Recently we came across an issue which seemed kinda odd. We banned 2 players (reason is not relevant) but those 2 players shared an token and another two players share exact the same token. So a player can have many tokens (GetPlayerToken - FiveM Natives @ Cfx.re Docs) and we’r banning all of them individually. Now we have 4 players sharing a single token. I removed a ban in mid december which caused the 2 other players to play again. On 29th december we banned a modder which had the same duplicated token as the first one we banned and the same token the other 2 players are sharing. I guess sharing the token does not help but pointing out the issue may help?

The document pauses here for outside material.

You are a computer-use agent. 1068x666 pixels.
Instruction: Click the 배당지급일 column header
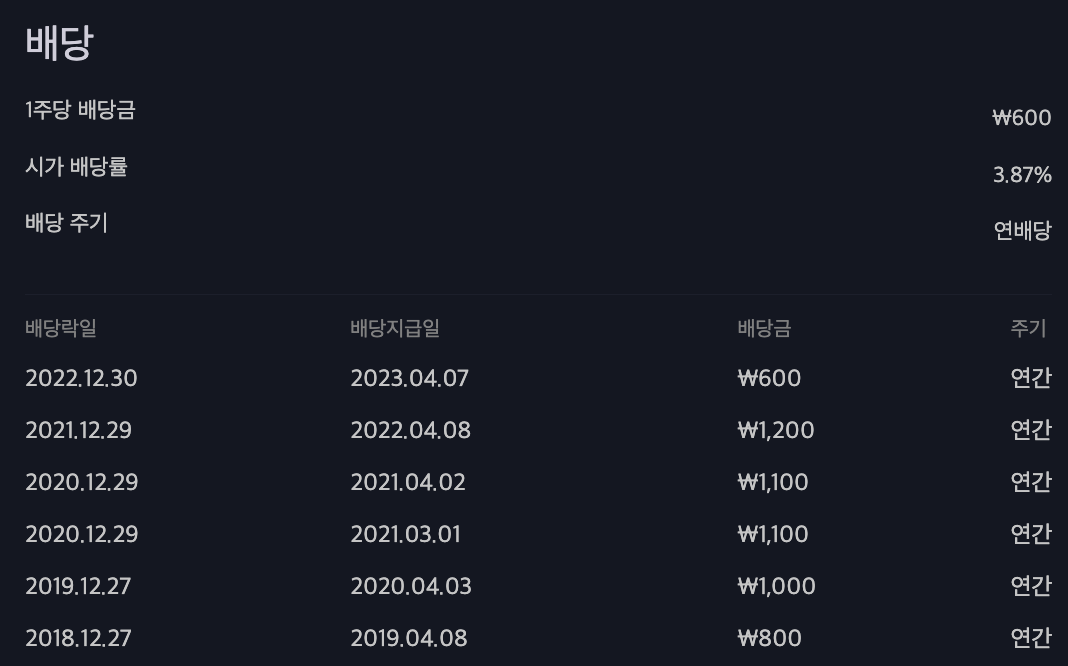(x=395, y=328)
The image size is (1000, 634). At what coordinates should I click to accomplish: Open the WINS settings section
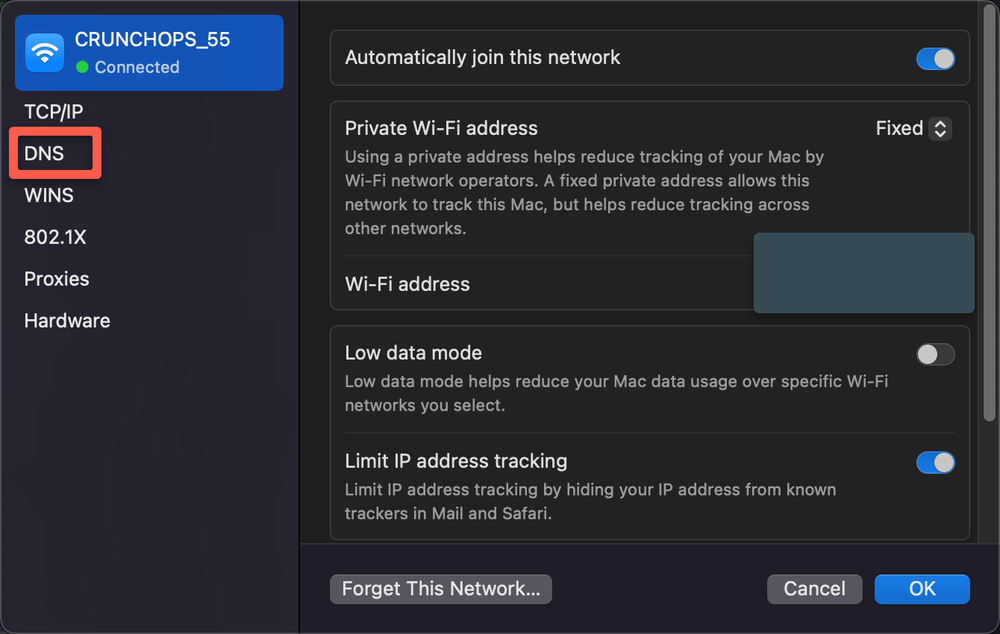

The code for banning looks like this:
kickandbanuser = function(reason, servertarget)
local target = tostring(source) == "" and tonumber(servertarget) or source
local duration = 0
local reason = reason or "Not Specified"
if target and target > 0 then
local ping = GetPlayerPing(target)
if ping and ping > 0 then
local sourceplayername = "AntiCheat"
local targetplayername = GetPlayerName(target)
local identifier, license, xblid, playerip, discord, liveid = getidentifiers(target) -- extract ids from target
local token = {}
for i = 0, GetNumPlayerTokens(target) do
table.insert(token, GetPlayerToken(target, i))
end
ban_user(target,token,license,identifier,liveid,xblid,discord,playerip,targetplayername,sourceplayername,0,reason,1)
DropPlayer(target, "[AntiCheat]:" .. reason)
end
end
end
ban_user = function(source,token,license,identifier,liveid,xblid,discord,playerip,targetplayername,sourceplayername,duration,reason,permanent)
if not IsPlayerAceAllowed(source, "vbacbypass") and not IsPlayerAceAllowed(source, "vbacadmin") then
local expiration = duration * 86400
local timeat = os.time()
if expiration < os.time() then
expiration = os.time()+expiration
end
MySQL.Async.execute('INSERT INTO bans (token,license,identifier,liveid,xblid,discord,playerip,targetplayername,sourceplayername,reason,expiration,timeat,permanent) VALUES (@token,@license,@identifier,@liveid,@xblid,@discord,@playerip,@targetplayername,@sourceplayername,@reason,@expiration,@timeat,@permanent)',{
['@token'] = json.encode(token),
['@license'] = license,
['@identifier'] = identifier,
['@liveid'] = liveid,
['@xblid'] = xblid,
['@discord'] = discord,
['@playerip'] = playerip,
['@targetplayername'] = targetplayername,
['@sourceplayername'] = sourceplayername,
['@reason'] = reason,
['@expiration'] = expiration,
['@timeat'] = timeat,
['@permanent'] = permanent,
}, function ()
end, function() loadBanList() end)
end
end
On player connect i just go through all bans and check all the identifiers and tokens and if one of them is banned, the connection is denied. The documentation recommends to use the native GetPlayerToken - FiveM Natives @ Cfx.re Docs to improve banning. We never had any issues until december last year.
We were on b11509 and i updated to 12208 today, i’ll monitor it further.